Summary
Highlights
Many people struggle to gain weight not because they don't know about calorie surplus, but because they can't consume enough calories. This video aims to solve these underlying issues, starting with poor appetite, which prevents individuals from reaching their calorie goals without feeling sick.
To fix poor appetite, it's crucial to establish fixed meal times. Eating small, irregular snacks before main meals, like momos at 7 PM, can signal your stomach that a meal has arrived, even if it's insufficient. This makes you feel less hungry for your actual meal at 9 PM. Sticking to a consistent meal schedule trains your body to expect food at certain times. Additionally, improving sleep quality helps regulate hunger hormones, further aiding appetite.

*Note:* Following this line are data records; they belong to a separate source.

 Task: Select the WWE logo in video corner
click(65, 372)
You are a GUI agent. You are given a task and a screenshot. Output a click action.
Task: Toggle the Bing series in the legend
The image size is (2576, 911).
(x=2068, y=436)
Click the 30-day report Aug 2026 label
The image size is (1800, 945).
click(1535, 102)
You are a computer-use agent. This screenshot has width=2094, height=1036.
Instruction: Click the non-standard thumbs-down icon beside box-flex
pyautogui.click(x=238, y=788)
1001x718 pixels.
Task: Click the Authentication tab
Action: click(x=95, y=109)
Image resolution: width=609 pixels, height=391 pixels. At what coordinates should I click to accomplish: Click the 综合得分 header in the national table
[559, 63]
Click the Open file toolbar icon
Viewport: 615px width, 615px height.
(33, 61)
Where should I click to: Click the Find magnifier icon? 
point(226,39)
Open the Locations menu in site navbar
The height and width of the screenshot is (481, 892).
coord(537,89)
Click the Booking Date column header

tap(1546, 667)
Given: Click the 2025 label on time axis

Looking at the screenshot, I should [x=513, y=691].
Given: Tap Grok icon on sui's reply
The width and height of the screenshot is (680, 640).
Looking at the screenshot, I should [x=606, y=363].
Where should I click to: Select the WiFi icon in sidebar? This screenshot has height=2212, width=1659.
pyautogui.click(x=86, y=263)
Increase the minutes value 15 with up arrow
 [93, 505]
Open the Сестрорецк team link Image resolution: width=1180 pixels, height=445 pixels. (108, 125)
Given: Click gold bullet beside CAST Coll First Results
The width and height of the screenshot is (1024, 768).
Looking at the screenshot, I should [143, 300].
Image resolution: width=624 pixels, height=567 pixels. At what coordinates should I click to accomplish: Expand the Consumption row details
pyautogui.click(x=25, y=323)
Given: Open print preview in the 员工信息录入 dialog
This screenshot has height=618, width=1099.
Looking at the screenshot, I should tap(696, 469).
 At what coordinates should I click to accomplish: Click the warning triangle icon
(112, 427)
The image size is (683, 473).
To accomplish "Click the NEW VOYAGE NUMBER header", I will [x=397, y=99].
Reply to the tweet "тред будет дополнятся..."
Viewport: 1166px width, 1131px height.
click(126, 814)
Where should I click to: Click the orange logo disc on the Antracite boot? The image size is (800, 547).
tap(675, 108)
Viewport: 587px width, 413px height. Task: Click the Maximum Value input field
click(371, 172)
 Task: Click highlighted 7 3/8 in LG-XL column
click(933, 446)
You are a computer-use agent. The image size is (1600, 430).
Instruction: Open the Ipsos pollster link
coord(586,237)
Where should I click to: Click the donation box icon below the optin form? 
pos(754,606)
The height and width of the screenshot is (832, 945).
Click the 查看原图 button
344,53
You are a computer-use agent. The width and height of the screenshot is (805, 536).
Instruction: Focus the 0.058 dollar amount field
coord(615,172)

Liquid calories are a game-changer for skinny individuals, as they are digested faster than solid foods, allowing for more frequent eating and higher overall calorie intake. However, a common problem with liquid calories is poor digestion, which is the second major issue to address for effective weight gain. If your digestion is already poor, either avoid or consume liquid calories in moderation.
To fix poor digestion, identify and avoid specific foods that cause discomfort (e.g., soy chunks). Introduce high-fiber foods like papayas, which are excellent for gut health, even if you don't typically enjoy them. Incorporating thick, homemade yogurt into your diet every two to three days can also significantly improve digestion due to its beneficial nutrients for gut health.
While items like fruits and yogurt may not be high in calories, they are essential for smoothing the digestion process. By improving digestion, you enable your body to efficiently process more food, allowing you to consume higher calories and achieve a calorie surplus naturally. Fixing these two core issues—poor appetite and poor digestion—will inevitably lead to consistent weight gain.